Menhub mengungkapkan, dengan luasnya wilayah Indonesia, tantangan yang dihadapi dalam pembangunan infrastruktur termasuk pelabuhan yakni, terbatasnya anggaran APBN. “Jadi di sini peran pelaku atau Badan Usaha menjadi vital, turut serta membantu akselerasi pembangunan pelabuhan yang tidak bisa dipenuhi dengan hanya mengandalkan APBN,” kata Menhub.
Lebih lanjut Menhub menuturkan, pemerintah memberikan kesempatan yang seluas-luasnya kepada badan usaha baik nasional maupun asing untuk berperan dalam pembangunan pelabuhan di Indonesia, dengan tetap mengedepankan ketentuan peraturan perundangan yang berlaku terkait pengelolaan pelabuhan.

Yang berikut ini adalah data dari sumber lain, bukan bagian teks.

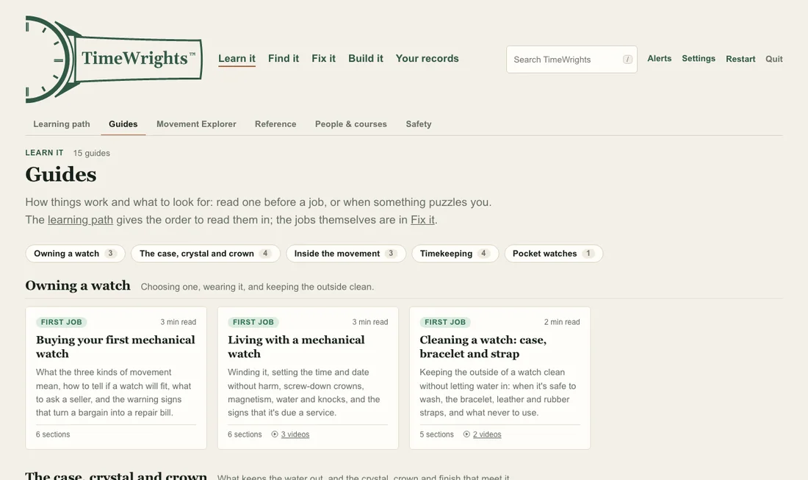Go to Build it section
Image resolution: width=808 pixels, height=480 pixels.
[365, 58]
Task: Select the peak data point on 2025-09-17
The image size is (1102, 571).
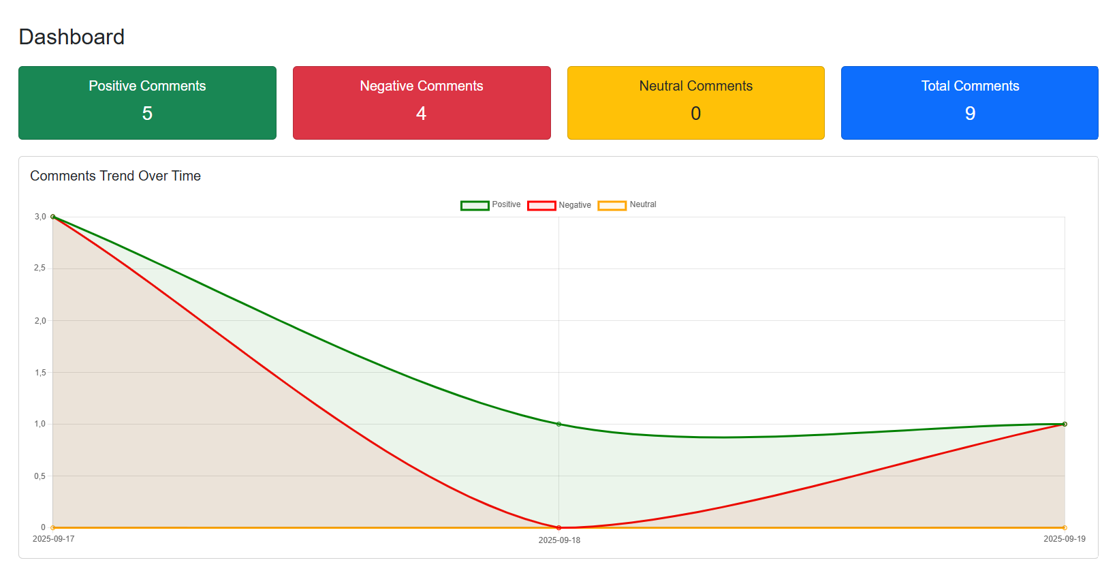Action: coord(53,217)
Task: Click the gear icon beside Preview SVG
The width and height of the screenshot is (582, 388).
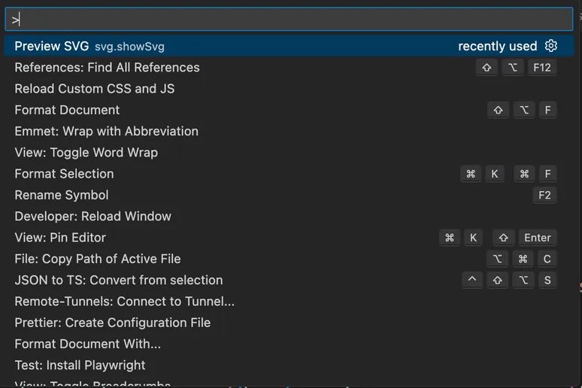Action: (x=551, y=46)
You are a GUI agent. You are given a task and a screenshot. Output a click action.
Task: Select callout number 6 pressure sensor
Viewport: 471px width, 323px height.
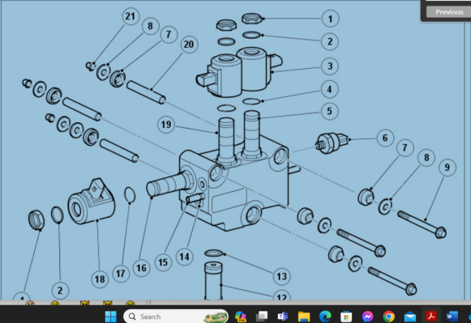pos(385,138)
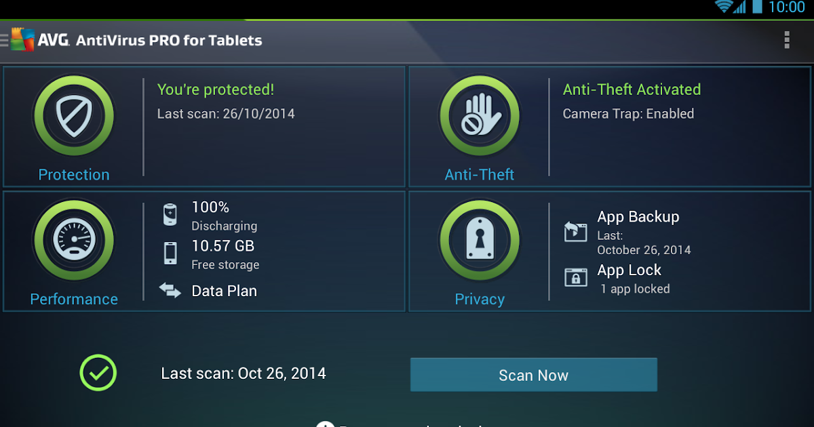
Task: Tap the green scan status checkmark
Action: click(98, 373)
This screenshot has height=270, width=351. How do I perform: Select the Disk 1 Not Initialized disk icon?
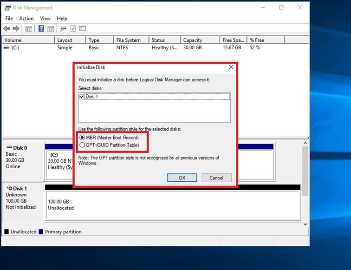click(x=9, y=188)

Beberapa bentuk kerja sama di bidang kepelabuhanan yang dapat dilakukan antara lain konsesi, kerja sama bentuk lainnya (Kerja Sama Pemanfaatan, Persewaan, Kontrak Manajemen, dan Kerja Sama Operasi), serta Kerjasama Pemerintah dengan Badan Usaha (KPBU).

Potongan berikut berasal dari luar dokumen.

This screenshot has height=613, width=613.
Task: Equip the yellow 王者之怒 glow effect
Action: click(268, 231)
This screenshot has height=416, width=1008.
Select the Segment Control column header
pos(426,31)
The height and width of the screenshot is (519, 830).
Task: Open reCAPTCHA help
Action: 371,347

Berdasarkan data, sejak konsesi pertama kali pada tahun 2012 (Terminal Petikemas Kalibaru) sampai dengan diterbitkannya UU No 11 Tahun 2020 tentang Cipta Kerja, telah dilakukan 25 perjanjian konsesi. Perjanjian konsesi tersebut mencakup 4 (empat) perjanjian konsesi pengelolaan pelabuhan eksisting, 21 perjanjian konsesi pengelolaan pelabuhan baru, yang terdiri dari pelabuhan/terminal baru, pengelolaan alur, terminal khusus (Tersus) / Terminal Untuk Kepentingan Sendiri (TUKS) berubah menjadi pelabuhan/terminal umum dan pengelolaan wilayah perairan yang berfungsi sebagai pelabuhan. Total nilai investasi dari konsesi yang telah dilaksanakan kurang lebih sekitar Rp. 100,89 Triliun.

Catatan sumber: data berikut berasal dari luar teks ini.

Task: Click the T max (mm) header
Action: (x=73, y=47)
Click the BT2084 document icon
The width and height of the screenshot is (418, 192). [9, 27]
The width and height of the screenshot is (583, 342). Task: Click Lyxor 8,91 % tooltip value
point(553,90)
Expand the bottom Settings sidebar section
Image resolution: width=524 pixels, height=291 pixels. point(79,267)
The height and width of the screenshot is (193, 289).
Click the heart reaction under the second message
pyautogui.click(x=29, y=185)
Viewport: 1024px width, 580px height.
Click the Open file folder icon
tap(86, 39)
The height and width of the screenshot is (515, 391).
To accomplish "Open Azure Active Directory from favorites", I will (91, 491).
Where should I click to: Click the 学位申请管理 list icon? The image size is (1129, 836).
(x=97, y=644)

Setelah berlakunya Undang-Undang Cipta Kerja, telah dilakukan 2 (dua) perjanjian KPBU pengelolaan pelabuhan dengan nilai total investasi kurang lebih berjumlah Rp. 19,42 Triliun, dan juga terdapat potensi investasi dengan skema konsesi pengelolaan kepelabuhanan dengan nilai total investasi kurang lebih 10,83 Triliun pada tahun 2022.
“Ke depan, skenario pengembangan pelabuhan dirancang agar prosentase investasi swasta baik nasional maupun asing, termasuk Pemda, melalui Badan Usaha Pelabuhan semakin besar. Dan Pemerintah berkomitmen untuk dengan memberikan kesempatan seluas-luasnya dengan dukungan iklim investasi yang baik,” tutur Menhub.
Pada kesempatan yang sama, Menteri BUMN Erick Thohir mengatakan, pihaknya telah menggabungkan seluruh perusahaan pelabuhan negara dalam satu holding yaitu Pelindo. Menurutnya, penggabungan ini diharapkan dapat menguatkan industri pelabuhan nasional, menurunkan biaya logistik hingga meningkatkan konektivitas maritim seluruh dunia, sehingga mampu menghadapi tantangan dinamika pasar global dan mampu bersaing di tingkat internasional.
Erick menjelaskan, integrasi ini dilakukan agar selaras dengan arahan strategis nasional dalam mencapai visi Indonesia 2045 yaitu mengembangkan sumber daya manusia dan pembangunan infrastruktur.
“Pengelolaan pelabuhan Indonesia yang terpenting harus didasarkan pada Good Corporate governance (GCG), sesuai dengan praktik terbaik, sehingga tidak akan merugikan negara. Bahkan yang lebih luas lagi menjadikan Indonesia sebagai poros maritim dunia,” kata Menteri Erick.
Ketua HAPI Wahyono Bimarso mengatakan, di tahun 2020 yang lalu ada penelitian dari Universitas Gajah Mada dan Melbourne Australia terkait dengan pendanaan kerja sama di dua negara yaitu Australia dan Indonesia. Hasilnya ditemukan bahwa kebutuhan akan pendanaan memang tidak cukup hanya dari dana internal atau APBN masing-masing negara, tetapi masih diperlukan pendanaan eksternal yaitu dari Badan Usaha. Menurutnya, untuk Indonesia tantangannya bertambah karena ada persepsi dari masyarakat terhadap pemerintah tentang konsistensi kebijakan yang ada di Indonesia.